** Items taken from a collection **
● ● ● ●

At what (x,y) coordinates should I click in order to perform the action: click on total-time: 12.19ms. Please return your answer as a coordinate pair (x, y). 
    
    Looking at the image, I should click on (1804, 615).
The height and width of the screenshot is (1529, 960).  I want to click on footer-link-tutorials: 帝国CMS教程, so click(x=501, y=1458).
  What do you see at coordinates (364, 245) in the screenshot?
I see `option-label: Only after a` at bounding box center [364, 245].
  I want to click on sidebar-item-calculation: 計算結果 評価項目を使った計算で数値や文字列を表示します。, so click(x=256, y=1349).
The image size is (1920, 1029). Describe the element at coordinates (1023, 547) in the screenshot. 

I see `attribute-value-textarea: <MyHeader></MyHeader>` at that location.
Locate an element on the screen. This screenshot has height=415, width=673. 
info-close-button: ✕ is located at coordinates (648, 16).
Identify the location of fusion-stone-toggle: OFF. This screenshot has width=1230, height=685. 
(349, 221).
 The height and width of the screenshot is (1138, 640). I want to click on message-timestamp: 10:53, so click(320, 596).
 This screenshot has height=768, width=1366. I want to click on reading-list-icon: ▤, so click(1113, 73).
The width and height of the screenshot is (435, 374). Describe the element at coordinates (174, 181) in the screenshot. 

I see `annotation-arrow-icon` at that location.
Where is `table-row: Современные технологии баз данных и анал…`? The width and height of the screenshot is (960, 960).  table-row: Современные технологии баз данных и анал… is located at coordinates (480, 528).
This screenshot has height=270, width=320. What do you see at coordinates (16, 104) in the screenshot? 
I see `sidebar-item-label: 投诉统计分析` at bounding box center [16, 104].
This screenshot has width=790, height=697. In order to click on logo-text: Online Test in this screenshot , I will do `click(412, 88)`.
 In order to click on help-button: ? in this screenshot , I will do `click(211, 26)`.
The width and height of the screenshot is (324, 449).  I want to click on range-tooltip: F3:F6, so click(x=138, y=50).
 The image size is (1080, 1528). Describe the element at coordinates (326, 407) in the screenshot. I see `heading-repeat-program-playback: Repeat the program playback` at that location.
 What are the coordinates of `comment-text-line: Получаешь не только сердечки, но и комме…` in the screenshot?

● ● ● ●

** AIM OF THE EXERCISE **
Can you reproduce, word for word, every line from the one containing "The width and height of the screenshot is (324, 449)." through the end of the items, with both ends included?

** ANSWER SPACE **
The width and height of the screenshot is (324, 449).  I want to click on range-tooltip: F3:F6, so click(x=138, y=50).
 The image size is (1080, 1528). Describe the element at coordinates (326, 407) in the screenshot. I see `heading-repeat-program-playback: Repeat the program playback` at that location.
 What are the coordinates of `comment-text-line: Получаешь не только сердечки, но и комме…` in the screenshot?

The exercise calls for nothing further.